What seems clear is that the Republicans are turning into the equivalent of the Democrats of 1860, a party based in the South and dedicated to the utmost reaction. The Democrats are looking like the Whigs of 1848. While Biden won the presidency in November, 2020, Democrats arrived in Washington in January ready to do battle on how to control or respond to the demands of the people. Just as the Whigs of 1848 splintered over the question of slavery and its abolition, Democrats today are splitting. No one will say it out loud. It’s not even necessarily conscious. The issue today is abolition as well, and the subject is public or private property. Will we have a public health system or one subjected to private corporate greed? Will housing be a human right, or will we watch increasing numbers of people in tent cities while real estate speculation runs rampant? Will the public take control of “policing” in America, or will we be further murdered and subjugated by private militias and militarized police forces? Will what happens to the earth be decided by the people, or will corporate/technological profiteers be allowed to place bets on how quickly the arctic ice sheets will melt?
It’s impossible to say how long it will take for this to mature.

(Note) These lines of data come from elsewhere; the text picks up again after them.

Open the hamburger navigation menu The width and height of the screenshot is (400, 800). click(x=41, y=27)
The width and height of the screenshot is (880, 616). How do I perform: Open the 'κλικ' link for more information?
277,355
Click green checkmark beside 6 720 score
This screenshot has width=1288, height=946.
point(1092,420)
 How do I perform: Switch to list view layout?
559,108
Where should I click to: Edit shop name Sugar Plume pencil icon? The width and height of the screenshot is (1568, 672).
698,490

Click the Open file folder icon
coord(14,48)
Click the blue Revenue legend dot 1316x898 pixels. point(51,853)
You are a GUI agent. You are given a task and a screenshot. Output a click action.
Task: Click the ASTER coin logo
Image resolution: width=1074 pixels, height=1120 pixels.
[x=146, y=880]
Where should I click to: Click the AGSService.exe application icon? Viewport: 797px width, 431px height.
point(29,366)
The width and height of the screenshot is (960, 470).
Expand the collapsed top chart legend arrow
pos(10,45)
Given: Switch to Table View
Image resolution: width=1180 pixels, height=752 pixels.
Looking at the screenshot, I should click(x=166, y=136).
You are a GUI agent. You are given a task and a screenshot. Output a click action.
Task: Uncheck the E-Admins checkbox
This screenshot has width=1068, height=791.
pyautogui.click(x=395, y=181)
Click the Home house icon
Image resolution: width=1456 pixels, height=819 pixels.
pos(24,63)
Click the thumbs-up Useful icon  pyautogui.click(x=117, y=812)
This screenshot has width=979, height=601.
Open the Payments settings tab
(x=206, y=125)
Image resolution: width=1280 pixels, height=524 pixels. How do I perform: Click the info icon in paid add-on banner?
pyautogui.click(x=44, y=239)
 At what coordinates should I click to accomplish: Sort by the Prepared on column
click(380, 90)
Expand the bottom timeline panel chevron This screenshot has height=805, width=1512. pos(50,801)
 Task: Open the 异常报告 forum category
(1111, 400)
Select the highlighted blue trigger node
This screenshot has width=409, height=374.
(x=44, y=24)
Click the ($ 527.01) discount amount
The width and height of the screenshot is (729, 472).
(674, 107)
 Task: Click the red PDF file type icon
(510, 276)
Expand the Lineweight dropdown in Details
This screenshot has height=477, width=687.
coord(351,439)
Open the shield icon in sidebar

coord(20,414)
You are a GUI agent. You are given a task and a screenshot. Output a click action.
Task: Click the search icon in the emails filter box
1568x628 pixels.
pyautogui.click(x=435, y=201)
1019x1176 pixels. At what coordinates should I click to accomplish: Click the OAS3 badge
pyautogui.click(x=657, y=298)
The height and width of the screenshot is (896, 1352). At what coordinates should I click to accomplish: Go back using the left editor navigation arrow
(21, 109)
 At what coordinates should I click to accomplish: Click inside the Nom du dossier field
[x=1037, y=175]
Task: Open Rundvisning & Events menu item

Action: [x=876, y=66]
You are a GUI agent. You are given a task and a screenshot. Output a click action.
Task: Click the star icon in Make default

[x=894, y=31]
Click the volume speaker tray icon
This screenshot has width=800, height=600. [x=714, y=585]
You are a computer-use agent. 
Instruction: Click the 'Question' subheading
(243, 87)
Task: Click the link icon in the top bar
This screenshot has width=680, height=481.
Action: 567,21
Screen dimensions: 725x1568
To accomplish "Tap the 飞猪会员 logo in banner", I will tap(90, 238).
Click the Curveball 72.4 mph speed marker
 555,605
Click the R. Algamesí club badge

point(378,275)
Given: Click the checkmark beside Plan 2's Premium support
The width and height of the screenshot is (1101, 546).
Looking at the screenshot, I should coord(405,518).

The Working Family’s Party can provide sort of a thermometer of how far along this process has gone, as it tries to balance its “fusion” politics with its stated declaration of the need for a third party. In different parts of the country, grass roots leaders are vying for political office; in most cases they estimate that they cannot win without the label of a major party (even when that party does not back them). Paula Swearingen, who tried to unseat Joe Manchin in the West Virginia Democratic primary, has declared her independence.
Of course there are various other political parties running candidates with varying degrees of success at this time, the Green Party and the Justice Democrats being perhaps the most prominent. As did smaller political parties in the political motion in advance of the Civil War, these parties will play a role. It is likely that a bourgeois third party will emerge first, then a workers’ party. Ultimately a political expression that represents the new, dispossessed class, an abolitionist class, created by the new means of production will emerge. And because it will represent people who cannot survive except by distribution according to need, it will be a practical communist party representing a practical communist class. It’s not likely to be as clean as that; but the process is well underway, and is likely to proceed from the splintering of the major parties and the accumulation of independent forces not affiliated with parties today.